# Hi…225 coupe votex.



## Jakeuknc30 (Sep 21, 2021)

Hi all,

ive just bought a 2002 225 from a friends farther (stood for 18 months) believe it to have the votex kit. Looking forward to being a member.


----------



## sussexbythesea (Apr 12, 2012)

Jakeuknc30 said:


> Hi all,
> 
> ive just bought a 2002 225 from a friends farther (stood for 18 months) believe it to have the votex kit. Looking forward to being a member.
> View attachment 476983





Jakeuknc30 said:


> Hi all,
> 
> ive just bought a 2002 225 from a friends farther (stood for 18 months) believe it to have the votex kit. Looking forward to being a member.
> View attachment 476983


Votex kit looks great Jake, nice find.


----------



## YELLOW_TT (Feb 25, 2004)

Welcome 😃


----------



## Delta4 (Jun 19, 2015)

Welcome to the forum, have'nt seen a votex kitted TT for years.


----------



## Jakeuknc30 (Sep 21, 2021)

Thank you, hopefully be back from the garage today after fixing some little problems. I had never heard off the votex kit but I really like it.

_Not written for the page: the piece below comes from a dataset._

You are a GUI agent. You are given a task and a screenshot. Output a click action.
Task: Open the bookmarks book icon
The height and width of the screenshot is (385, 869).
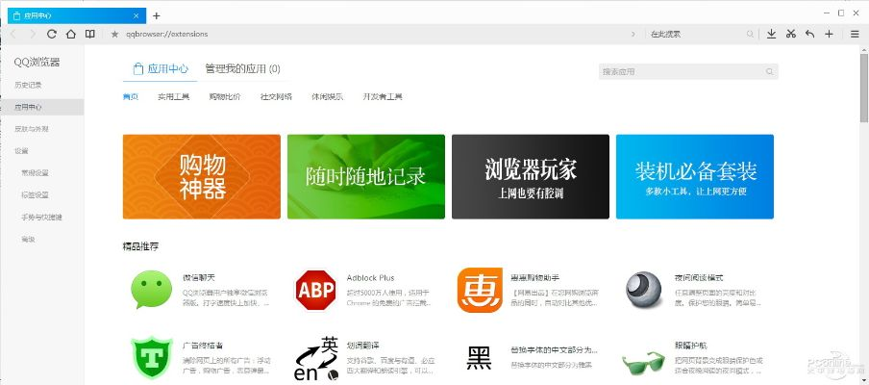click(x=89, y=34)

Had many modified cars over the years but the wife says I’m to old now!!


----------



## YELLOW_TT (Feb 25, 2004)

I’m 56 and still modding my cars


----------



## Jakeuknc30 (Sep 21, 2021)

I do like that, very nice.


----------



## YELLOW_TT (Feb 25, 2004)

Cheers


----------



## Charmadize (Jul 14, 2019)

Jakeuknc30 said:


> Thank you, hopefully be back from the garage today after fixing some little problems. I had never heard off the votex kit but I really like it. *Had many modified cars over the years but the wife says I’m to old now!!*


We will NEVER be too old to modify our cars! It is the life we choose!
Either modding to slightly enhance the original or to add more power or improve handling, it is the enjoyment of doing it or just being a part of this TT community that keeps me going.

Remember: more power is more faster, is more better!


----------